Immunostaining with fluorescent secondary antibodies for frozen sections
1. Prepare frozen sections from your tissue
2. Mount it on L-PolyLysine Slides.
3. Wash sections for 30 seconds in cold Acetone (-20°C). This step allows better antibody penetration (may wash out your antigen, especially in the case of cytosolic proteins). Let section dry before next step (in hood).
3. block non-specific binding by incubation of section with 1%-0.5% goat serum in PBS for 1 hour at 37°C.
4. Draw circle round dry section with PAP pen to prevent loss of antibody. Add primary antibodies; Typically dilute primaries to 1mg/ml and make up in PBS plus 0.1% goat serum. Usualy for double staining you can apply chicken, rabbit and mouse antibodies at same time. I prefer to do it setep by step.Typically incubate for 1 hour at 37°C or 2 hours at room temperature or overnight at 4°C.
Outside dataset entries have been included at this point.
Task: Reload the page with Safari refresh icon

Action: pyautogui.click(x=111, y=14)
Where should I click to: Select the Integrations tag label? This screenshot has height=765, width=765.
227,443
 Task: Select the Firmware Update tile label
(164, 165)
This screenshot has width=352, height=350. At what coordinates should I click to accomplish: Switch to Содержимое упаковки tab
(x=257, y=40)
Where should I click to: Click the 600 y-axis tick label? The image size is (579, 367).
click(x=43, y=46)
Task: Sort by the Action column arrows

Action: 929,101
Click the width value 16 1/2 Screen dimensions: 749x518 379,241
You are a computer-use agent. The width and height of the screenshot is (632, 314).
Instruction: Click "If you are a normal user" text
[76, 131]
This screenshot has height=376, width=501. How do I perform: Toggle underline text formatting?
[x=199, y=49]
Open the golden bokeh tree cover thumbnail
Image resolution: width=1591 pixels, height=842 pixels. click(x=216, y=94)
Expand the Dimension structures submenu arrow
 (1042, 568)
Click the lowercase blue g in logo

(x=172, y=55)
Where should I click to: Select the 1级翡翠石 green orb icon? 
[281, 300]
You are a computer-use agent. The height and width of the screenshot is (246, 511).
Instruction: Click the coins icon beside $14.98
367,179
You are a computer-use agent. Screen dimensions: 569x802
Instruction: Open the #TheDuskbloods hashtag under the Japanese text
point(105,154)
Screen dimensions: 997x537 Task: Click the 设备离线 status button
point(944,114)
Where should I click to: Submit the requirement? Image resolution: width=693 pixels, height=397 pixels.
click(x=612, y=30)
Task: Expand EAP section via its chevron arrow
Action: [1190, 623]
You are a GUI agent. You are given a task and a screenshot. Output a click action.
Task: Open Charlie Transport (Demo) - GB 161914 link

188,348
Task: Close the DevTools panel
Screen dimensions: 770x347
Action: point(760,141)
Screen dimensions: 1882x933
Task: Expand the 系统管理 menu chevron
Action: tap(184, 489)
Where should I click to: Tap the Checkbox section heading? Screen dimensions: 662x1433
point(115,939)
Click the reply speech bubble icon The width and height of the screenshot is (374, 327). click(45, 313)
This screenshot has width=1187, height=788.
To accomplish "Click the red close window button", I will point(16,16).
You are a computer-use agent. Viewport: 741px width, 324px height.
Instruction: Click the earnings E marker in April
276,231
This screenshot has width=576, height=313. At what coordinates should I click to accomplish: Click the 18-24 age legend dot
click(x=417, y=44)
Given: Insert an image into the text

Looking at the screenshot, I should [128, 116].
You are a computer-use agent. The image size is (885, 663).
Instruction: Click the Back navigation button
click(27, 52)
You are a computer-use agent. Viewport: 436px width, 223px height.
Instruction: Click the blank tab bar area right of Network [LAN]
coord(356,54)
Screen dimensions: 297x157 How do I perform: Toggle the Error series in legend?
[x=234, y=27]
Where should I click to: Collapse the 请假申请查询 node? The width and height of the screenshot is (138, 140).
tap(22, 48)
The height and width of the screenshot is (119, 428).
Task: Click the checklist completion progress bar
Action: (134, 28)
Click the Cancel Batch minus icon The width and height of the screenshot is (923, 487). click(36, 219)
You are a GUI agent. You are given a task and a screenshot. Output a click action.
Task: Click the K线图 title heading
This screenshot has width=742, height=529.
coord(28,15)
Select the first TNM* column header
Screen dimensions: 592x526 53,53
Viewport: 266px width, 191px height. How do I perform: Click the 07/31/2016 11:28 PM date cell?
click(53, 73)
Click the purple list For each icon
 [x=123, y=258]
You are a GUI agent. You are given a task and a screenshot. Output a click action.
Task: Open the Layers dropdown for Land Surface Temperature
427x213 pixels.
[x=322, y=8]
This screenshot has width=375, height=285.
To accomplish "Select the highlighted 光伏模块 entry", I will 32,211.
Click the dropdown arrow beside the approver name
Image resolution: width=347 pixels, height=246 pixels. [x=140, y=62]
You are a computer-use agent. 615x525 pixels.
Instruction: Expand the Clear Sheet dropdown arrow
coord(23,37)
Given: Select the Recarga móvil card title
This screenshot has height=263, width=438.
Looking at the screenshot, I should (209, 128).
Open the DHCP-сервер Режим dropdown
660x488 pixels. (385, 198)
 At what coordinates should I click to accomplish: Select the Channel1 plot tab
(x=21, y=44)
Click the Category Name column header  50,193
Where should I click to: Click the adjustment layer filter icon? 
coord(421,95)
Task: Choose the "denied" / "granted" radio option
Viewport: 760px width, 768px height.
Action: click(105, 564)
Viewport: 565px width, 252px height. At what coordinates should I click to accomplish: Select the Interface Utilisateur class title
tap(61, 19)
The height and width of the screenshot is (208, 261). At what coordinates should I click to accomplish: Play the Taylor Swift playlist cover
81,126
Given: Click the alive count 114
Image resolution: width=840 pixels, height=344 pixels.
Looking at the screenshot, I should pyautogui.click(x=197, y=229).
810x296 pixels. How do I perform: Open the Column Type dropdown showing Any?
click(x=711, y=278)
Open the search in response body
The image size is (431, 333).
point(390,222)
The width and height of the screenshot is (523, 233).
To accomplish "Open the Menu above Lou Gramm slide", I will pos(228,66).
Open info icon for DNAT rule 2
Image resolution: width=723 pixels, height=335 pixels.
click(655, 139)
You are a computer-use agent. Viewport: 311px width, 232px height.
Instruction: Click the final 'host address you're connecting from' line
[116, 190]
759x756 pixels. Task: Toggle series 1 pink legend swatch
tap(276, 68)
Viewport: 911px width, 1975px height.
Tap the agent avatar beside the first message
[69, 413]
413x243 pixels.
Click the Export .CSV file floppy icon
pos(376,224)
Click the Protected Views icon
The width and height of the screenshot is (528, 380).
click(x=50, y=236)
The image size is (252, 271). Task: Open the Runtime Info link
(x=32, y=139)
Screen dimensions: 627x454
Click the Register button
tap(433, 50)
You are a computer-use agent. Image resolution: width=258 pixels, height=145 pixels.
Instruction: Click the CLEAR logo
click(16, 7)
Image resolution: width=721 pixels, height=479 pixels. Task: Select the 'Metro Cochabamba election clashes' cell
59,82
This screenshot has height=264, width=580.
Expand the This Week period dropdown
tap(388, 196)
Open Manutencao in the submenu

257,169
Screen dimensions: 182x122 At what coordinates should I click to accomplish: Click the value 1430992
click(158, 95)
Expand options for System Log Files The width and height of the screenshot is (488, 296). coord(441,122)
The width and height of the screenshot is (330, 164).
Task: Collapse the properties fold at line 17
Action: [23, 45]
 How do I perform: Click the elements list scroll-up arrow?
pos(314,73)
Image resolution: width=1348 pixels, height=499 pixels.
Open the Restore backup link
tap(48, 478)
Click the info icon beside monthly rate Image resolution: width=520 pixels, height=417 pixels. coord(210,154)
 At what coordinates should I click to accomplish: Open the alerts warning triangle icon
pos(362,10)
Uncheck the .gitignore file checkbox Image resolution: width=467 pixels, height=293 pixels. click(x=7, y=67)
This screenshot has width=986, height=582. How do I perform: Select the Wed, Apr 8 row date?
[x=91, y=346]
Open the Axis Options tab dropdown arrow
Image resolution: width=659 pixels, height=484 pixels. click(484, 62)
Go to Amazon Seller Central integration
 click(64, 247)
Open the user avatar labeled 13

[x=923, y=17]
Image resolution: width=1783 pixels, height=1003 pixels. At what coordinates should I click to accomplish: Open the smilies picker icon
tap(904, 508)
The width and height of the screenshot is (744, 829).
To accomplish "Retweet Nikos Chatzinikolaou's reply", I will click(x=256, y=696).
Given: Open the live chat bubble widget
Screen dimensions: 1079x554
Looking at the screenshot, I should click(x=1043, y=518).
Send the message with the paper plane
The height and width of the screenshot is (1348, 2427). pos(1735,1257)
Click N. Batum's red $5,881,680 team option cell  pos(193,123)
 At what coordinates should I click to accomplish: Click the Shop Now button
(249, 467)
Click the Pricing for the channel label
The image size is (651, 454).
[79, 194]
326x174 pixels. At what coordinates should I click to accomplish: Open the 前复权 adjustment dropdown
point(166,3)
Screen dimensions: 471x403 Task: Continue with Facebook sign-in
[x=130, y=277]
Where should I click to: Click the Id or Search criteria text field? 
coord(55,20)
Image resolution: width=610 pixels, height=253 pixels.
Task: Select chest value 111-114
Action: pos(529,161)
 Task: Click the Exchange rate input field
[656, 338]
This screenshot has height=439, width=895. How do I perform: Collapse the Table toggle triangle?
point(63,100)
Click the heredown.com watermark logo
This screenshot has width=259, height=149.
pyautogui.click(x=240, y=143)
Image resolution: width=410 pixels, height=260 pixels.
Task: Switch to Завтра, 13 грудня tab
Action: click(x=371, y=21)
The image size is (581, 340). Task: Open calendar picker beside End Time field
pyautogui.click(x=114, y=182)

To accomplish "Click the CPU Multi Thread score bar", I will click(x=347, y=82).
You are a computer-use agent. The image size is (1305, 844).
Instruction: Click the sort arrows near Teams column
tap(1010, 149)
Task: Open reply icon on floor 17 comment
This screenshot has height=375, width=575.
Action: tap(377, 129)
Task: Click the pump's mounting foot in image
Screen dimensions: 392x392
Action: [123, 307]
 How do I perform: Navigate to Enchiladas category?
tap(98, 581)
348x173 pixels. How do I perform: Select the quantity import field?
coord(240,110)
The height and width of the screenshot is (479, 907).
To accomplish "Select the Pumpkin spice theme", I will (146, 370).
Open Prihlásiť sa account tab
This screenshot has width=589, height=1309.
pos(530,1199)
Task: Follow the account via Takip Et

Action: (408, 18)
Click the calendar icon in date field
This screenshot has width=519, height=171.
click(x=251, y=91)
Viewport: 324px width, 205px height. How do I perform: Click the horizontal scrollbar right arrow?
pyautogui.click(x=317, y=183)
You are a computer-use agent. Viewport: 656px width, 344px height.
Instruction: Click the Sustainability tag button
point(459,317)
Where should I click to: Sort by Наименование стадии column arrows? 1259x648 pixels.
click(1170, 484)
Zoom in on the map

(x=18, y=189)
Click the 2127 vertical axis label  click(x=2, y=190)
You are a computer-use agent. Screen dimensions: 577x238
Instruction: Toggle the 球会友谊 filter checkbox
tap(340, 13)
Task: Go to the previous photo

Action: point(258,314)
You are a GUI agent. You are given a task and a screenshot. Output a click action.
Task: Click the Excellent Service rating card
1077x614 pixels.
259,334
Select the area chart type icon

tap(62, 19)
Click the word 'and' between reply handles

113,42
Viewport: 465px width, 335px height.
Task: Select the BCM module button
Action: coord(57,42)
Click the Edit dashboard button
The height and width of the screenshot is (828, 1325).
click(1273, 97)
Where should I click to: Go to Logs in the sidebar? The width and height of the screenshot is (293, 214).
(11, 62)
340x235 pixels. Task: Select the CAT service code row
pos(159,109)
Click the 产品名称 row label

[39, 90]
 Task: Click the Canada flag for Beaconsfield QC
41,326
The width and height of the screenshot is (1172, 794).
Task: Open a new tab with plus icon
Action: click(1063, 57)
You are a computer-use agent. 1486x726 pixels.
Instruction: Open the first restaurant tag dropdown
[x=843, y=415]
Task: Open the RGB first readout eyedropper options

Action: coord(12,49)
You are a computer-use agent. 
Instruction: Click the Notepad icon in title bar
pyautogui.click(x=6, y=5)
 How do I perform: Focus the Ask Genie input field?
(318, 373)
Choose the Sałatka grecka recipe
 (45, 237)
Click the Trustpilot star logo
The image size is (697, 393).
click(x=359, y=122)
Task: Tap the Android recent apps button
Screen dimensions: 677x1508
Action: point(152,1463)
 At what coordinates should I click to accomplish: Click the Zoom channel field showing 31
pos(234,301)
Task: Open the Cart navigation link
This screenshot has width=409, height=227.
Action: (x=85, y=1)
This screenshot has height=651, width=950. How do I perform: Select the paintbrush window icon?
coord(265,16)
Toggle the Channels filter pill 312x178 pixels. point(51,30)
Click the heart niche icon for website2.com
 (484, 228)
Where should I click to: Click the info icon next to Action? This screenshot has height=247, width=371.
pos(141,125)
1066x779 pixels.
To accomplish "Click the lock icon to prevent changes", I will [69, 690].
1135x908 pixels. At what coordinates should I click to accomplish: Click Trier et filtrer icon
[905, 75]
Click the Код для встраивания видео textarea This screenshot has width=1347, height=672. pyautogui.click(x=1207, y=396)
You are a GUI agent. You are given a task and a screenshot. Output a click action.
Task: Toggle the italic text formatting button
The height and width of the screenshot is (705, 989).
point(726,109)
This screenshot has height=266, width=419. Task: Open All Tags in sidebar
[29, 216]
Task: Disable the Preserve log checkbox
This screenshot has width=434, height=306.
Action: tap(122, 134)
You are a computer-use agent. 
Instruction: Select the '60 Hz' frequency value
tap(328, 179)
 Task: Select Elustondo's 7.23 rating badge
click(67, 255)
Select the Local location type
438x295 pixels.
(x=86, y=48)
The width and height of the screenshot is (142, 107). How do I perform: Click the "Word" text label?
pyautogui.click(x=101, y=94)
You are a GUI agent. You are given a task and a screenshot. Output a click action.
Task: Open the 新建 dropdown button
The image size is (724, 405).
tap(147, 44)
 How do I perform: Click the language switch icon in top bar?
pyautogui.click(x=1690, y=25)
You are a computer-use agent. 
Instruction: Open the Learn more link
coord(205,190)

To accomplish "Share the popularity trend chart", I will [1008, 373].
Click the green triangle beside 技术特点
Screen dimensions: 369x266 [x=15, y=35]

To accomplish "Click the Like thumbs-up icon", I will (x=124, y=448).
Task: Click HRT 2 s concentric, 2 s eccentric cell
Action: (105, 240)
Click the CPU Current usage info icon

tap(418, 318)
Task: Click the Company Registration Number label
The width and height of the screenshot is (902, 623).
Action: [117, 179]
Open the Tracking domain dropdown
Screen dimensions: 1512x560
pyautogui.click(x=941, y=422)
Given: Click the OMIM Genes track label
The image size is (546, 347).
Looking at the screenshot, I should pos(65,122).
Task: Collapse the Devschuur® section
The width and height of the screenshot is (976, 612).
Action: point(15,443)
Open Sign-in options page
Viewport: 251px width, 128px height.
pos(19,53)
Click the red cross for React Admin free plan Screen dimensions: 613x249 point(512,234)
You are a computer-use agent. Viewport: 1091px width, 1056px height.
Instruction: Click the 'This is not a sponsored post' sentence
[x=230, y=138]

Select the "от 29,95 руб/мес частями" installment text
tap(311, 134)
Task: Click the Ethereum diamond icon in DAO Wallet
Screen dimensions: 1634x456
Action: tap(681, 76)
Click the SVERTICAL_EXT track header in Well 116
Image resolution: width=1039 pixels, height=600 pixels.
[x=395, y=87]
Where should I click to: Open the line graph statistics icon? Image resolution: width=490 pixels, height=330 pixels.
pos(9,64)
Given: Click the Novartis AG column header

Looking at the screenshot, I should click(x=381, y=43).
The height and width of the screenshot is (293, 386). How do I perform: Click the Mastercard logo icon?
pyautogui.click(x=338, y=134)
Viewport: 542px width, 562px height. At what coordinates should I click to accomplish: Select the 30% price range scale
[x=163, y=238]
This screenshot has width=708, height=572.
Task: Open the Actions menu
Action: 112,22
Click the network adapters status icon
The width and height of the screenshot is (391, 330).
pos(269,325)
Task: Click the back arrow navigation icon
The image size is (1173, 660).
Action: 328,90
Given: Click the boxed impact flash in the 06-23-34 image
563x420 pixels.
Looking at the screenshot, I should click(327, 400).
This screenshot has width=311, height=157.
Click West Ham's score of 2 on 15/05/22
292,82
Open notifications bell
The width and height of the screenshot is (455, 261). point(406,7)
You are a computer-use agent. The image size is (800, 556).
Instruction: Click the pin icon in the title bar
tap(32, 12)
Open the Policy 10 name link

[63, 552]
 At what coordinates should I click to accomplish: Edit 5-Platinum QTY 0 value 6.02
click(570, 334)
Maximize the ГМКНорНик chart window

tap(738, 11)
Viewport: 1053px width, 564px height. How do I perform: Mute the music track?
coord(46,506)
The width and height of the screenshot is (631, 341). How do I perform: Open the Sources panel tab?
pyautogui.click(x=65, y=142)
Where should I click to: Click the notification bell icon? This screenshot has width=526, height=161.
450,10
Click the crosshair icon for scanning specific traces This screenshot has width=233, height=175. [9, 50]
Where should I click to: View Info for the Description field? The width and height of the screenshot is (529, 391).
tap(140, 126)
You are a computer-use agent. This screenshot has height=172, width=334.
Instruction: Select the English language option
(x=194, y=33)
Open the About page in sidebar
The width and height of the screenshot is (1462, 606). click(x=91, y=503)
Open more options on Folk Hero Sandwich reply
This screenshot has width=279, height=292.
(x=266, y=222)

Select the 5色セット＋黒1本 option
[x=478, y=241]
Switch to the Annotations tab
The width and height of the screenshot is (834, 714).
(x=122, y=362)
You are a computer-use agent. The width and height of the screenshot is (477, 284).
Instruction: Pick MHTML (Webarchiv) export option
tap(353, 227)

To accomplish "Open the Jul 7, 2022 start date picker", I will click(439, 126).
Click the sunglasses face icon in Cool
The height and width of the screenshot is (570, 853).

5. Wash sections at least 3 times, at least 5 minutes each time, in PBS. To reduce background can include 0.1% Tween 20 in PBS.
6. Apply secondary antibodies. Best are goat anti-mouse and goat anti-rabbit antibodies from Molecular Probes, or Jackson. Typically incubate for 1hr at 37°C or 2 hours at room temperature at a dilution 1:5000.
7. Wash sections at least 3 times, at least 5 minutes each time, in PBS.
8. Mount in mounting medium, a useful one being Vectasheild mounting medium with DAPI, which allows you to stain nuclei with the DNA intercalating fluorescent dye DAPI, which you can see on a fluorescence microscope fitted with appropriate blue filters.
9. View on fluorescence microscope.